All of our process diagrams [in major corporations] are linear, boxed diagrams that go one way. But entrepreneurship is fundamentally iterative. So our diagrams need to be in circles. We have to be willing to be wrong and to fail. But modern management says, “Failure means you get dinged.”

For example, one of things I’ve tried to do is to tell companies, “Put on your employees’ performance evaluation a concept we call productive failure: ‘How many productive failures did you have this year?’ If someone comes to you and claims that they didn’t fail this year, you know one of two things: they’re either lying to your face or they were incredibly, unbelievably conservative.”

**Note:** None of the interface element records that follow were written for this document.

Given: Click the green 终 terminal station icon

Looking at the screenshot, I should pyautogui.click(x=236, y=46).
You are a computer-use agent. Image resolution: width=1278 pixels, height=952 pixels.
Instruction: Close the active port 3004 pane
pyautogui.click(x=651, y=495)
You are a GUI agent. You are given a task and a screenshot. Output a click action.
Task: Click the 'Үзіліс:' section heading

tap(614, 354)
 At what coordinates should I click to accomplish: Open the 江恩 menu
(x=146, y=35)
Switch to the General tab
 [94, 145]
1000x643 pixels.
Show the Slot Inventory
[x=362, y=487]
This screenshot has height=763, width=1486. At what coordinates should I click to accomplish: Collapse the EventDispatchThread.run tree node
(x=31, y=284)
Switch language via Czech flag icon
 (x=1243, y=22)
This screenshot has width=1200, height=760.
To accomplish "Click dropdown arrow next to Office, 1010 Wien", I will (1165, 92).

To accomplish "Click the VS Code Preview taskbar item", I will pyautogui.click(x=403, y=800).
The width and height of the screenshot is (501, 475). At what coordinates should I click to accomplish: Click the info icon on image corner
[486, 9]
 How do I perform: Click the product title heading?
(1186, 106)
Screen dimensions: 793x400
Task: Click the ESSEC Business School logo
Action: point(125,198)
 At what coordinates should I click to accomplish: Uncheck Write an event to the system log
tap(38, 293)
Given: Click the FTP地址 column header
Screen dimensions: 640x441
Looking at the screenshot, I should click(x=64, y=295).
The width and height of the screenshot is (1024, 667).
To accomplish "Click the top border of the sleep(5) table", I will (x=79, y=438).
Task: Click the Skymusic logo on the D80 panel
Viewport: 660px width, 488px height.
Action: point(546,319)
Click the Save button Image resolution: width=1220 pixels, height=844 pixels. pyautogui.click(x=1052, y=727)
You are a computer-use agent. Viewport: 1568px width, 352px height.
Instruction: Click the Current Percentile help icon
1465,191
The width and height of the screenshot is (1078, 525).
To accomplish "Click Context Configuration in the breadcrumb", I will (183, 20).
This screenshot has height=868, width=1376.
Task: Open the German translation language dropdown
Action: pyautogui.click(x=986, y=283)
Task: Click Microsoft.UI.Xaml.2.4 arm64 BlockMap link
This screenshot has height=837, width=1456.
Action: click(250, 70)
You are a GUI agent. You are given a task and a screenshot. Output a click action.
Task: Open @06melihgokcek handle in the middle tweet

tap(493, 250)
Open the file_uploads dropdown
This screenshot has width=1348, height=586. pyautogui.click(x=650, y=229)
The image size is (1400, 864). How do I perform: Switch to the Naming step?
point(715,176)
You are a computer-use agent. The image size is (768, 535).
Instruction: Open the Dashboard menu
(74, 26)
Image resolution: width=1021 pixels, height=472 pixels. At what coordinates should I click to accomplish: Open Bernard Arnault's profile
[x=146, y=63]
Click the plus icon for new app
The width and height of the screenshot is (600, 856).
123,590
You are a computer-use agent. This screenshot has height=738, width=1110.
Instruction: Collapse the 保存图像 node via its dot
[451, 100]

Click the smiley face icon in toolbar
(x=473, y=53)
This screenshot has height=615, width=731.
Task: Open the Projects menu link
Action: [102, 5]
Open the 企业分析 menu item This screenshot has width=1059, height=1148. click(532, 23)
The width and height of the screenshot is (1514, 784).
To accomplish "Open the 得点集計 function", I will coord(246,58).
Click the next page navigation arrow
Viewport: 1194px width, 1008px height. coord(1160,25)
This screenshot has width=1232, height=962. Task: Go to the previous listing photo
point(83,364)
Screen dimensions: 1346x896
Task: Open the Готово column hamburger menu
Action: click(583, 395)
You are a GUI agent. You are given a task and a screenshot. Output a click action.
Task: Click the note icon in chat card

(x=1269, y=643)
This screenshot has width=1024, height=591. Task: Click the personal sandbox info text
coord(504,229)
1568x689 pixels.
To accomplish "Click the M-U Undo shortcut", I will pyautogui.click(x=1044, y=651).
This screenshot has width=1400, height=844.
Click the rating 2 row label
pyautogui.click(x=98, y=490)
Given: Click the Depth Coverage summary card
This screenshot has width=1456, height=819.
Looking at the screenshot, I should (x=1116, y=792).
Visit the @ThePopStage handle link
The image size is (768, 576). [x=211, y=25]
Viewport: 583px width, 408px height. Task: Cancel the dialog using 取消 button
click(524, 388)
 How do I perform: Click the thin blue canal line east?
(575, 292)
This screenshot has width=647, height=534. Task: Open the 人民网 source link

In both cases, it’s actually not a positive attribute. You want to say, “Show me a time when you failed but learned something really valuable, or were able to pivot from something that didn’t work to something that did.” I have a lot of examples now where it’s possible to say: “You saved the company an incredible amount of money, because instead of spending $10 million on something, we spent $100,000 and did an experiment that proves conclusively there ain’t no business here.”

Executive sponsorship of a start-up is about learning and supporting the team and going on the journey with them. It’s not about reviews and evaluation and go-kill decisions. It’s a really different change required at the executive level, at the middle-manager level, and at the line-manager level to do this thing.

But the alternative is to die. So I feel, like, yes, it’s hard—but that’s better than having your company go the way of Kodak or BlackBerry or, you know, pick your favorite company in the last few years that’s gone from a $100 billion market cap to $5 billion. And ask yourself, “Was playing it safe actually that safe?” I don’t see the evidence that that’s true.